When Joe and I travelled around the ‘Stan’s (that were formerly part of the Soviet Union), we were kind of surprised to see so many Koreans. How did they all get there? We met Sergey Lee on the bus from Bishkek to Tashkent. He took us to his mom’s flat where she fed us pelmeni/mandoo (dumplings), naan, kimchi and tomato salad. He himself had to hurry back to Nukus (in the hinterlands of Uzbekistan). ‘Why do you not look for a job in Tashkent?’ I asked, since he was obviously intelligent, and spoke English.
“My grandmother is in Nukus, and I have to look after her. She doesn’t want to leave Nukus, because that’s where my uncle (her son) and other family members are buried.”
I knew vaguely that Stalin had a pogrom in the 1930’s that shipped ethnic Koreans from far east Russia (i.e. near Vladivostok) into what are now Uzbekistan, Kazahkstan, etc., but the whole heart-wrenching story is eloquently told in the movie. The movie focuses on Kazahkstan, but I assume the turn of events was similar in Uzbekistan.
For the average person in California or the rest of the ‘known’ world’, you might think, “Why would I care or be interested in this?”
I wouldn’t be able to answer that; after all my own curiosity stems from having visited the ‘Stan’s and meeting Sergey. (The filmmaker, David Chung, was inspired to make the movie based on a similar curiousity when he went to visit Kazahkstan, but closer to home, since I think he’s Korean-American.)
In watching the movie, I was struck by the parallels of history repeating itself, not only across time, but in different places.
Stalin uprooting the Koreans with three day’s notice and sending them on a month-long train-ride west . . . Japanese on the West-Coast sent to internment camps. Arriving in the steppes with no provision of shelter, food, supplies, etc doomed many Koreans to death in the harsh, frigid winters . . . . like sending Jews to Auschwitz, but having nature do the work of the gas chambers.
Korean theatre troupes in Kazahkstan having their repetoire restricted to ‘revolutionary’ (another word for ‘politically-correct’) plays . . . in China during the Cultural Revolution one could only see plays like “White-haired Maiden” or propaganda works authorized by Jiang Qing. Prohibition of teaching Korean in Korean schools and burning Korean textbooks in Kazakhstan . . . well, I don’t think there’s any countries where this hasn’t happened.
Kimchee becoming part of the national cuisine of the ‘Stan’s . . . Sushi is part of the national cuisine of Brazil; chicken tikka has eclipsed fish and chips as Britain’s fast food.

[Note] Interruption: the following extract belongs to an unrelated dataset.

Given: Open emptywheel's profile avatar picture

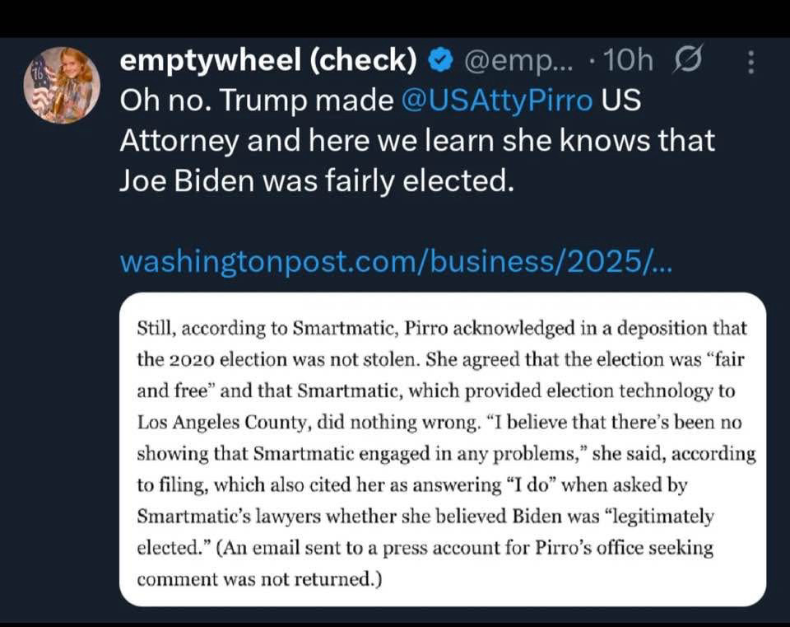Looking at the screenshot, I should click(62, 85).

Oddly enough, because the Korean that’s still spoken by the old-timers in Kazakhstan has died out in today’s North/South Korea, they are of interest to linguists and anthropologists. Similarly, if you want to learn about ‘traditional’ Toishan language and customs, you’re better off looking in the original Chinatowns of the west coast, rather than in Guangdong province.